Sadly, many people live in their own bondage, in a garden thriving with thistles and deep rooted weeds, simply because of fear, pride, or living spiritually blind to their own sin. It prevents them from thriving and living in the sun, with room for their roots to grow.
“And other seeds fell into the good soil and produced grain, growing up and increasing and yielding thrityfold, etc…”
And even once you have weeded, the work is not done… it won’t grow fruit by itself… nope it will only grow more weeds. You have to plant good seed to grow and continue tending the field. The good seed is the Word of God. You have to intentionally plant the truths found in the Word of God in the garden of your heart. You have to water them, tend them, protect them from pests and weed out new sins that will try to choke out the fruit.
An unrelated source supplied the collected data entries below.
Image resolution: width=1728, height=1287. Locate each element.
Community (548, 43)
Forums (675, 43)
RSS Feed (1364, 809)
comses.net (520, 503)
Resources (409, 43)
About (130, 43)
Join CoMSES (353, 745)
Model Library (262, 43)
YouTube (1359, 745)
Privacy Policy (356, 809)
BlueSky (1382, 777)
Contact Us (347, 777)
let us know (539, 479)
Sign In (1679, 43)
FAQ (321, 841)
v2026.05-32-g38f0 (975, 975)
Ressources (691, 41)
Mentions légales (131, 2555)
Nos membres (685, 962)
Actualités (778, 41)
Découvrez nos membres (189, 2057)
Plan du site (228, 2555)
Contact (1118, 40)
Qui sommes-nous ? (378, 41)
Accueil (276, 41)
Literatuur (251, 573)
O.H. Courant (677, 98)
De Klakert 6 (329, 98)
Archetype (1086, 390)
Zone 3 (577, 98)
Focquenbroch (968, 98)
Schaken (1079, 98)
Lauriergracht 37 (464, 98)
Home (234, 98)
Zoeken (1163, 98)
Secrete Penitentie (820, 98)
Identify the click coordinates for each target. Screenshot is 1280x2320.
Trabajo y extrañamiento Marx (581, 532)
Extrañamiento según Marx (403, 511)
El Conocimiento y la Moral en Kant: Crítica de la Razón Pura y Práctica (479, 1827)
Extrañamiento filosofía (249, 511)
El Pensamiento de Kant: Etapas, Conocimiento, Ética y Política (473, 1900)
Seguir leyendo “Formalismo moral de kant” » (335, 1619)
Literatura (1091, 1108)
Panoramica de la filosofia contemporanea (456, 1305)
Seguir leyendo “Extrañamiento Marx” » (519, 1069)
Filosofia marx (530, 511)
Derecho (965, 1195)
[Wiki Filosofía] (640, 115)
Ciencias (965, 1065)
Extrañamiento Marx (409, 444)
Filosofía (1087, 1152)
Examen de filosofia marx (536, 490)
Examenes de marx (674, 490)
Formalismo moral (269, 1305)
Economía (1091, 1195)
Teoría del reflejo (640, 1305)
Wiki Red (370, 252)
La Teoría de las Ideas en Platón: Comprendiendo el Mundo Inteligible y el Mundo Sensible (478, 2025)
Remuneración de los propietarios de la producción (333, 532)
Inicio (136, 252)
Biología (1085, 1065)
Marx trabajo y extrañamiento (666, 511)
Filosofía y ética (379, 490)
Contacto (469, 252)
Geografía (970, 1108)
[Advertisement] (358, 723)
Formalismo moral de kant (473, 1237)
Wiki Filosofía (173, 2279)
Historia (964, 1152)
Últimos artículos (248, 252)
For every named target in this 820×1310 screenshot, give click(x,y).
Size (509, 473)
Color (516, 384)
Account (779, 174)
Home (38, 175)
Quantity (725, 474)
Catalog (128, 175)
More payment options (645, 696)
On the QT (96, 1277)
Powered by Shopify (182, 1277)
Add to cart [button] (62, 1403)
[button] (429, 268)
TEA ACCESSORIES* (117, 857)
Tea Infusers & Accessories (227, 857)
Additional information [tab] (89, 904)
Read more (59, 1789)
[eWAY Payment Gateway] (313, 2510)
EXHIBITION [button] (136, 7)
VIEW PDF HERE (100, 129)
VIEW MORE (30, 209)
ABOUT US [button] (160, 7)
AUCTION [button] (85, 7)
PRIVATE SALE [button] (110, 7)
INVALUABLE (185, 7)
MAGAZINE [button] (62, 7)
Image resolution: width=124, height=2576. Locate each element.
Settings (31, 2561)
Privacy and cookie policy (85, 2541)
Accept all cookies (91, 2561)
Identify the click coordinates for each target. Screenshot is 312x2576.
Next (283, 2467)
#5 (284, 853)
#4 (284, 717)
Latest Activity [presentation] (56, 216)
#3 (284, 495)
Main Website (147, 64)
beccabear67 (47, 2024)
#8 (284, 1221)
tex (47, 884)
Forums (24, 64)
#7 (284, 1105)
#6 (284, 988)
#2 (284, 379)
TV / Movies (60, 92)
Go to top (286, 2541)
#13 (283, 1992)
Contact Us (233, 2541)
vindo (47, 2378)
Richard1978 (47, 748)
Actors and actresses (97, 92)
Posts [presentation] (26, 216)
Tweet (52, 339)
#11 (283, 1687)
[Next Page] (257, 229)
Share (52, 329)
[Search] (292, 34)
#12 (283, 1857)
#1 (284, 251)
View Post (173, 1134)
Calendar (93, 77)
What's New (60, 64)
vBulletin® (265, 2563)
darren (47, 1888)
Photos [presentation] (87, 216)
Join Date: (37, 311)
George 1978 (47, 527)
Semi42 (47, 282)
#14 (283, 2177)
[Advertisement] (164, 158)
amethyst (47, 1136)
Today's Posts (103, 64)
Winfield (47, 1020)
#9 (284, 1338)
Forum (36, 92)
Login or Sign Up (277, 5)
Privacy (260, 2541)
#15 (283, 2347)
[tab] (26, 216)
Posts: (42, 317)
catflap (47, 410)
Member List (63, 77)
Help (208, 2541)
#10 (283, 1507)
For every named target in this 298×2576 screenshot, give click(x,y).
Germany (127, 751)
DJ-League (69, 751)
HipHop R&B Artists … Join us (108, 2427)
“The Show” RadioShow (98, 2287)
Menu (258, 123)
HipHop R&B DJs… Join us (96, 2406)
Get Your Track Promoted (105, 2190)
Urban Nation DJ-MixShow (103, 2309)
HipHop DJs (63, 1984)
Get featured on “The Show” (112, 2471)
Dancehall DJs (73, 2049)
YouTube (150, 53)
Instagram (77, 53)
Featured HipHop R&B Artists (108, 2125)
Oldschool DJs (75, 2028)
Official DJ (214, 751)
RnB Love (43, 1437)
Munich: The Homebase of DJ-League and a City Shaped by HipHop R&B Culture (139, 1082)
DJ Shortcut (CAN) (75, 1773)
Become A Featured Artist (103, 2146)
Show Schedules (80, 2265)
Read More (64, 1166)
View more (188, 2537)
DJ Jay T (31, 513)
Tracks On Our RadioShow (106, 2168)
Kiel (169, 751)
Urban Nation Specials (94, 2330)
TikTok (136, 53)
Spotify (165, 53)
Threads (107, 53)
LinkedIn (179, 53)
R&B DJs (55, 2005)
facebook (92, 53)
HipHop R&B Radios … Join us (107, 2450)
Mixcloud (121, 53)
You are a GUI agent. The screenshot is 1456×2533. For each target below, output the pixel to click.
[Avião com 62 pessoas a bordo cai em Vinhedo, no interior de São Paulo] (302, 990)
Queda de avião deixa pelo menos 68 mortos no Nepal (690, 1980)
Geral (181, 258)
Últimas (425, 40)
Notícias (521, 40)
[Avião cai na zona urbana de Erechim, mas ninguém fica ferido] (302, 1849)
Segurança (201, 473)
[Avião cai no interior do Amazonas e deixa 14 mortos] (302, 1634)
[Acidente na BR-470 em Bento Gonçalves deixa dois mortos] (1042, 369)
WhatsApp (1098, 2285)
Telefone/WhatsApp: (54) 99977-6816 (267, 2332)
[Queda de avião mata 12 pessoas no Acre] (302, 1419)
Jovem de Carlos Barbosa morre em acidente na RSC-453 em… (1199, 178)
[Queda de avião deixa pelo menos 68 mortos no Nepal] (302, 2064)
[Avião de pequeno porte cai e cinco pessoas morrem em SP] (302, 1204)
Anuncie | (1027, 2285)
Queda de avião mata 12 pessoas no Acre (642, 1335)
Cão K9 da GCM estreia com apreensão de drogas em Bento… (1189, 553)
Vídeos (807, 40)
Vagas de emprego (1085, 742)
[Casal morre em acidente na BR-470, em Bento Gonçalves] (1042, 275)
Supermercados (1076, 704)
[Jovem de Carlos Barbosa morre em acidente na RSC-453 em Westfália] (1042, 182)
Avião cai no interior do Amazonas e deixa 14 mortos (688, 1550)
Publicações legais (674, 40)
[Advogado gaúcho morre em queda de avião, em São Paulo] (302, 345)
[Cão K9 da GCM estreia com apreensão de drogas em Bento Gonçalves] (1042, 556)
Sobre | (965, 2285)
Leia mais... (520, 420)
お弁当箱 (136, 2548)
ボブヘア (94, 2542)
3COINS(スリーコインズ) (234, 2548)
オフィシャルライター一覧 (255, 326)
It is a constant work we need to do in the garden of our hearts.
“If you do well, will you not be accepted? And if you do not do well, sin is crouching at the door. Its desire is for you, but you must rule over it.” Genesis 4:7, ESV, emphasis mine
When we rule over it versus letting it rule over us, the freedom that comes from not be entangled in the weeds of our sin, the weeds that were choking us from being able to grow to be who God has fully made us to be, is worth all the work.
May God bless us all and may the Holy Spirit soften all our hearts towards the process of sanctification. May He help us to choose and pursue those experiences that will grow us, lest we not become entangled, as a prisoner in our own sin, prevented from becoming who God is calling us to be in Him.